Radaeli chegava junto com outros 17 jogadores na missão de representar uma cidade com mais de 200 mil habitantes na elite do futsal gaúcho.

Bateria de testes físicos, pré-temporada, amistosos. Pouco a pouco, o grupo foi conhecendo o carismático jogador.

Logo nos primeiros jogos, na Copa Regional, Radaeli não conseguiu marcar gols. Apesar disso, contribuiu com assistências até a chegada nas semifinais da competição.
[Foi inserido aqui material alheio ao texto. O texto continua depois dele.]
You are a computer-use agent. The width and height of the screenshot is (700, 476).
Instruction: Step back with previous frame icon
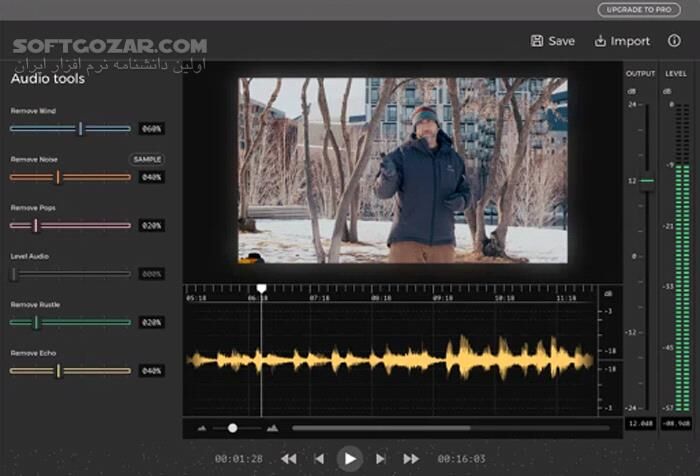(x=319, y=458)
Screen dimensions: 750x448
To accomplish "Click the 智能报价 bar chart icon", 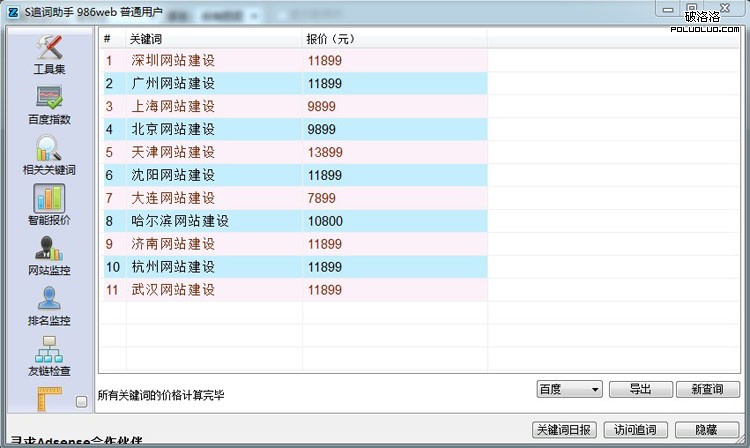I will point(49,200).
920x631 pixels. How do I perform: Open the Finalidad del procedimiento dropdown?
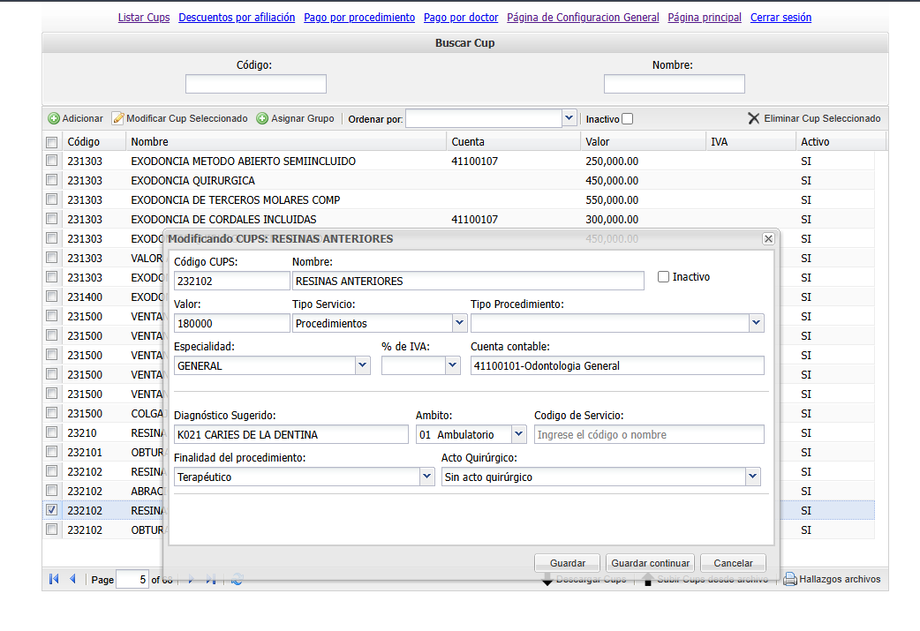pyautogui.click(x=426, y=478)
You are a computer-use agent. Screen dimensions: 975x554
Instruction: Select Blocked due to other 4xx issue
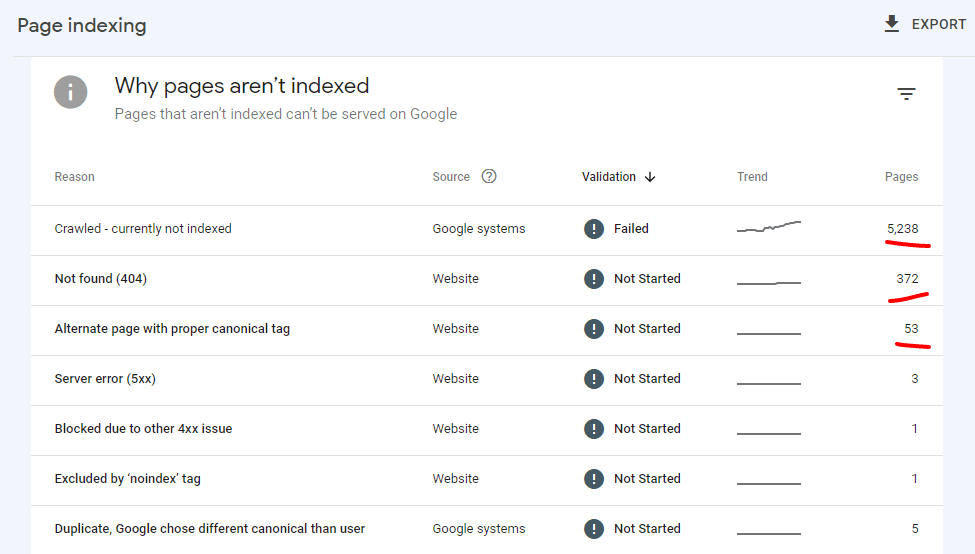click(143, 429)
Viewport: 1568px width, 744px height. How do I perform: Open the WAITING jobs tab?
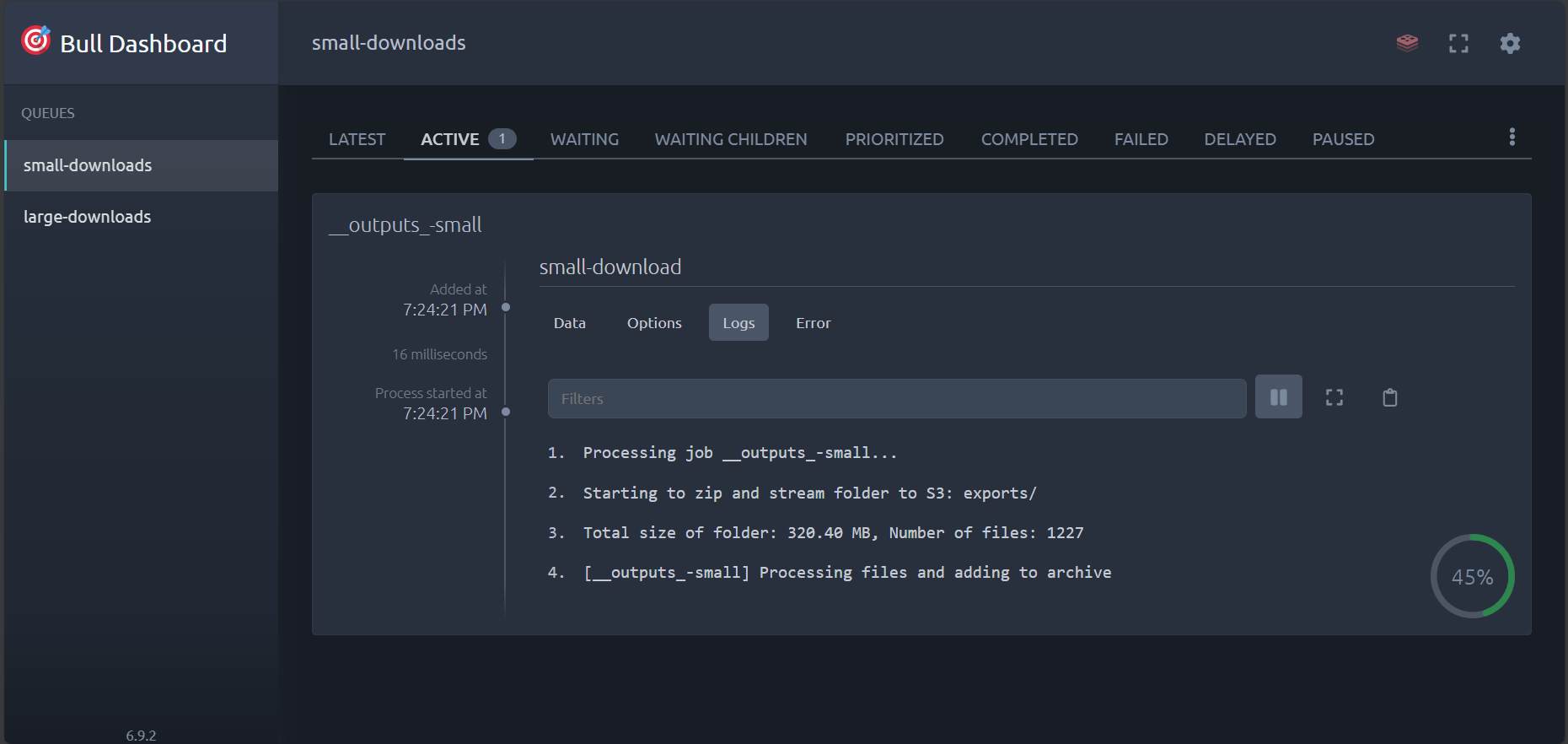pos(584,139)
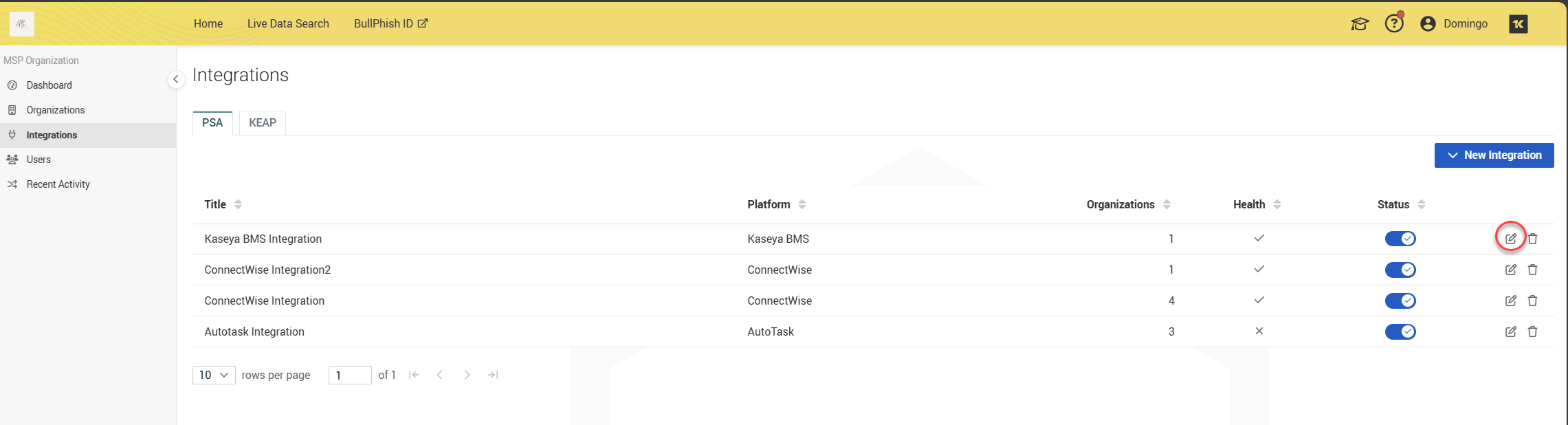
Task: Disable the Kaseya BMS Integration status
Action: click(1400, 239)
Na quinta partida de Radaeli com a camisa do PFF, veio o primeiro gol. E também o segundo e o terceiro. Na goleada por 4 a 0 sobre a OMF, em 2 de abril, o jogador mostrou seu poder de decisão para a torcida que enchia o Capingui.

O primeiro gol com a camisa do PFF veio em tom especial. Na comemoração, um “L”, dedicado à namorada, Luciana Schäfer. “Isso era significativo demais pra mim. Era o jeito dele me homenagear e talvez até de me agradecer. Esse gesto que ele fazia na comemoração de um gol, normalmente sempre vindo na minha direção... com aquela felicidade, aquela vibração, fazia tudo ter sentido, fazia tudo valer a pena”, declara a namorada.

Na Copa dos Pampas, Radaeli deu outra prova do que poderia vir na temporada. Com oito gols na competição, o ala foi um dos destaques da equipe.

Nos grandes momentos, um gol em um clássico vencido por 7 a 2 sobre a AMF, de Marau, e a partida memorável contra o Guarany de Espumoso – que veio a ser o campeão posteriormente -, no ginásio Capingui. Vitória por 4 a 2, com dois gols de Radaeli e outros dois de Fabiano.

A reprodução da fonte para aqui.